A pré-candidata ao Governo do Amazonas pelo Partido Liberal (PL), professora Maria do Carmo, criticou nesta quarta-feira (5) o que chama de uso político da BR-319, rodovia que liga Manaus (AM) a Porto Velho (RO). Em publicações nas redes sociais, ela questionou o fato de o tema ganhar destaque apenas em períodos eleitorais.
“A velha política só aparece nessa estrada, se é que a gente ainda pode chamar de estrada, em época de eleição. Vem, faz videozinho, posa na lama, tenta lacrar nas redes sociais. Como se isso resolvesse alguma coisa”, afirmou.

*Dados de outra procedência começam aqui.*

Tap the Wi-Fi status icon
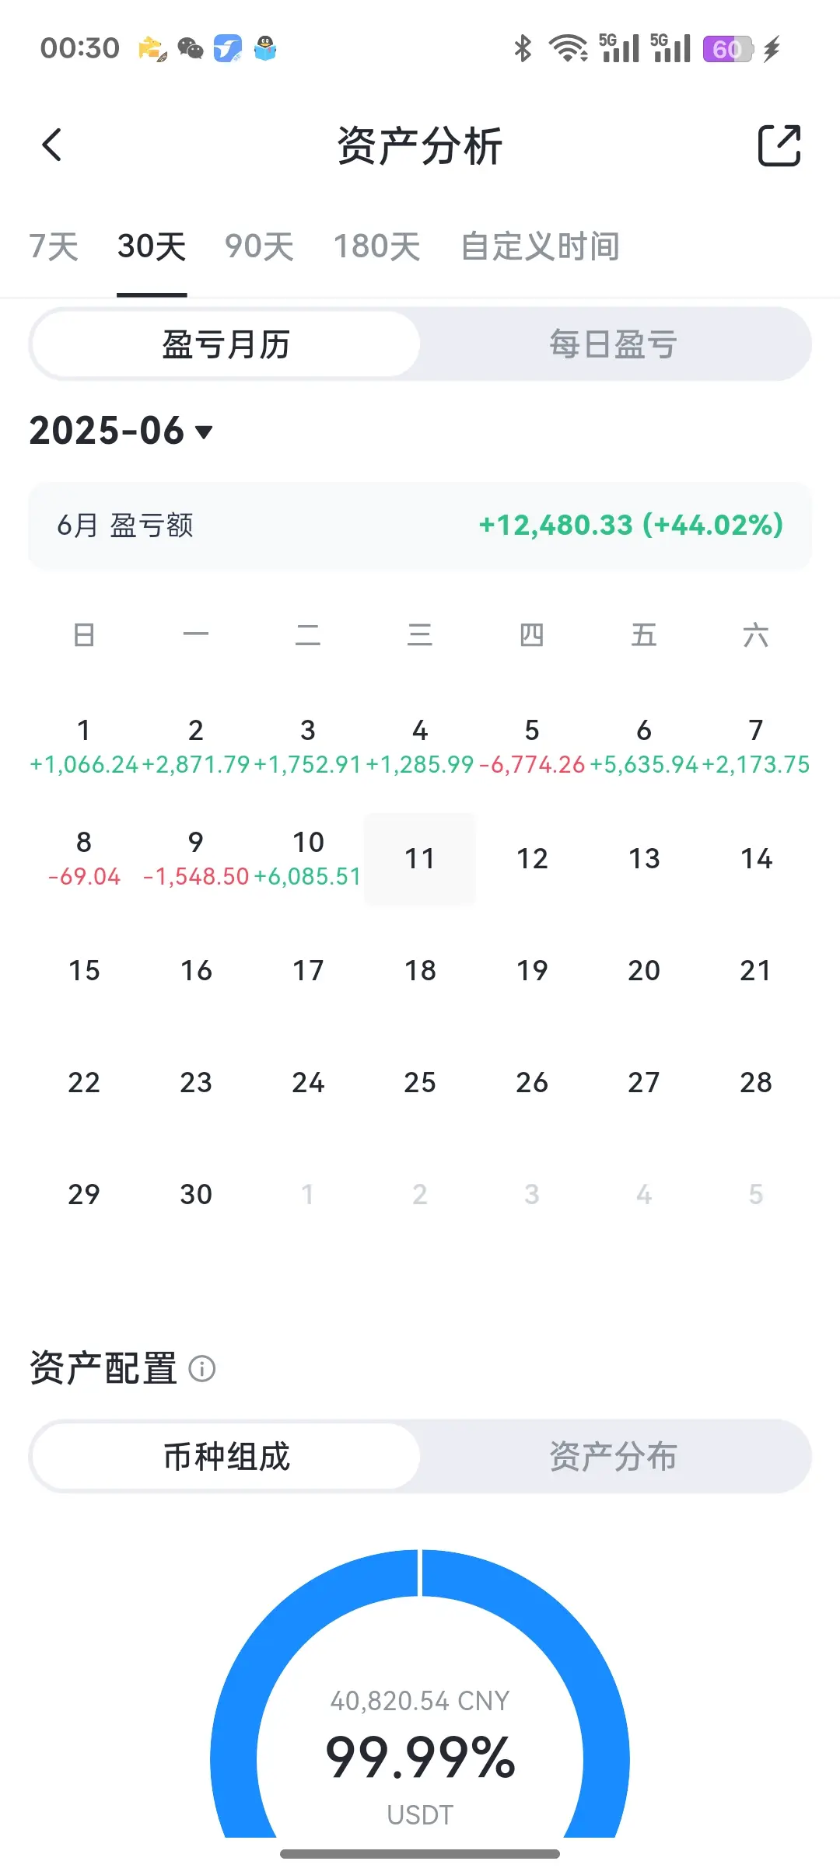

Com mais de 30 anos de experiência na iniciativa privada, Maria do Carmo afirmou que falta “coragem e compromisso” dos atuais representantes do Estado. Segundo ela, é preciso uma atuação efetiva em defesa da população amazonense.
“Falta quem lute de verdade pelo Amazonas. Não só quem use o sofrimento do nosso povo para fazer discurso bonito”, declarou.
A pré-candidata destacou a importância estratégica da BR-319, única ligação terrestre entre o Amazonas e o restante do país. A rodovia, com 885 quilômetros de extensão, é considerada fundamental para o transporte de alimentos, mercadorias e o deslocamento da população.
“O Amazonas é o maior Estado do Brasil. Temos o maior rio, a maior floresta e um povo que carrega o coração da nossa nação. Mas parece que o Brasil esqueceu da gente”, disse.
Atualmente, 406 quilômetros da estrada, o chamado trecho do meio, continuam sem pavimentação. Em 2022, o Ibama concedeu licença prévia para o asfaltamento, mas a autorização foi suspensa por decisão judicial em julho deste ano. O tema também voltou a ser discutido após o presidente Luiz Inácio Lula da Silva (PT) vetar uma emenda que previa medidas favoráveis à obra na Lei de Licenciamento Ambiental.
Maria do Carmo afirmou que, caso eleita, pretende “assumir a responsabilidade” de concluir a BR-319.
“Vamos tornar a BR-319 uma estrada completa e segura, do jeito que nosso povo e a nossa economia precisam e merecem. Não tenho medo de desafios. Onde muitos acham que é impossível, para mim é uma questão de determinação e capacidade”, concluiu.